*Exercise requirements*: Would you print only the lines running from the one with "Previous post (257, 2385)" to the final line of the data below, word for word and without pictures?

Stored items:
※ ※ ※

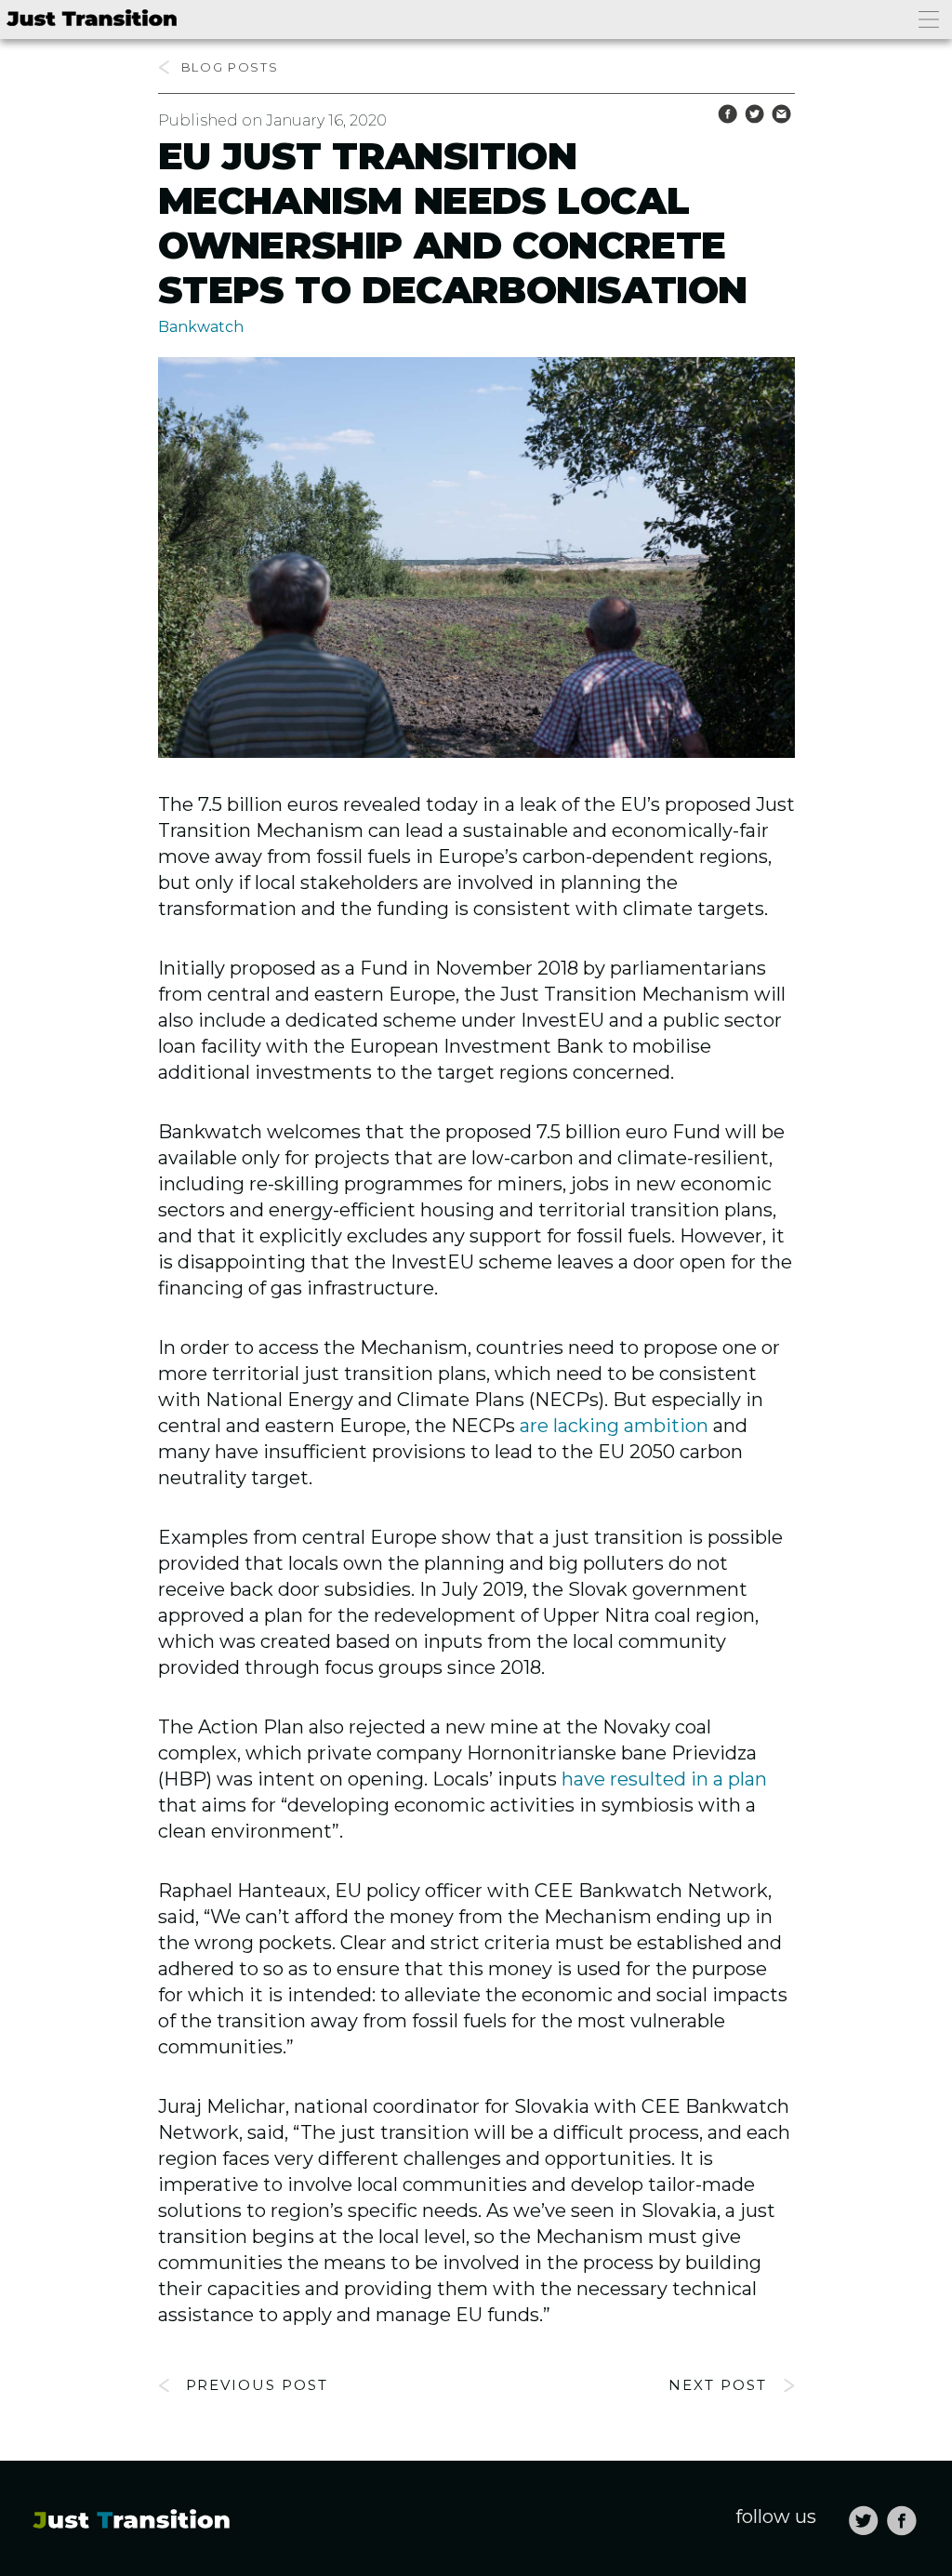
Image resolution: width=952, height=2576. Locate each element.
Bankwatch (201, 327)
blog (202, 67)
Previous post (257, 2385)
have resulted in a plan (664, 1779)
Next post (717, 2385)
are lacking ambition (614, 1425)
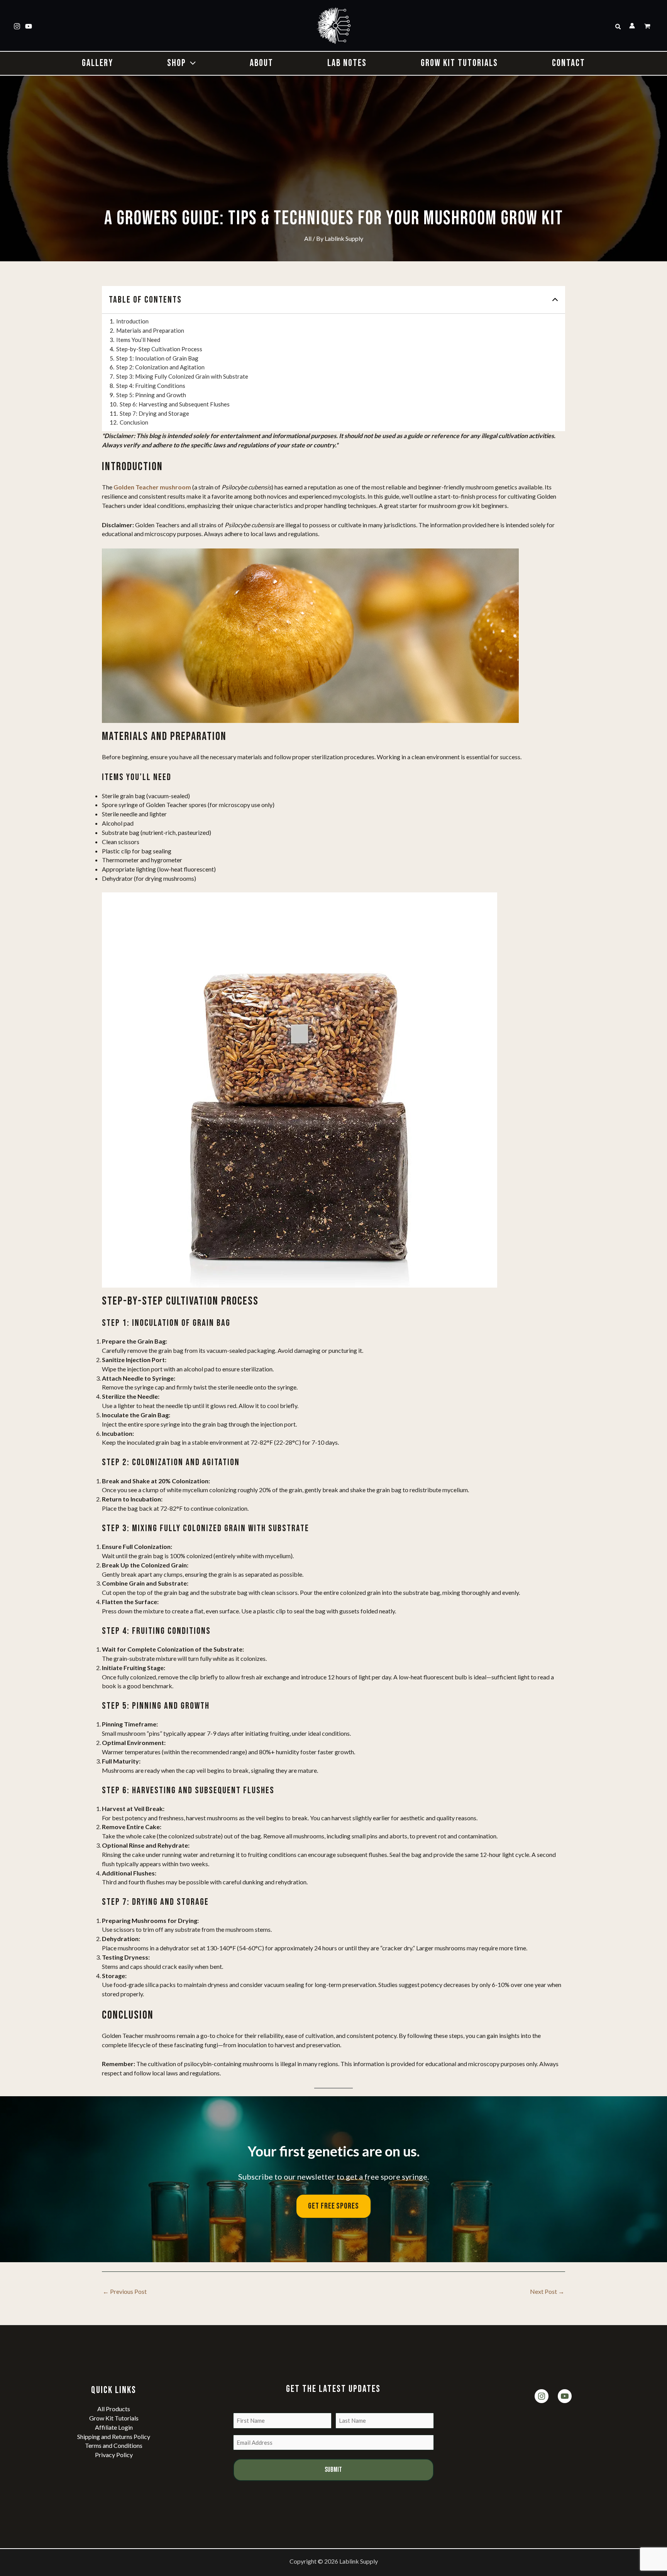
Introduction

※ ※ ※

*Response to this exercise*:
Previous post (257, 2385)
have resulted in a plan (664, 1779)
Next post (717, 2385)
are lacking ambition (614, 1425)
Introduction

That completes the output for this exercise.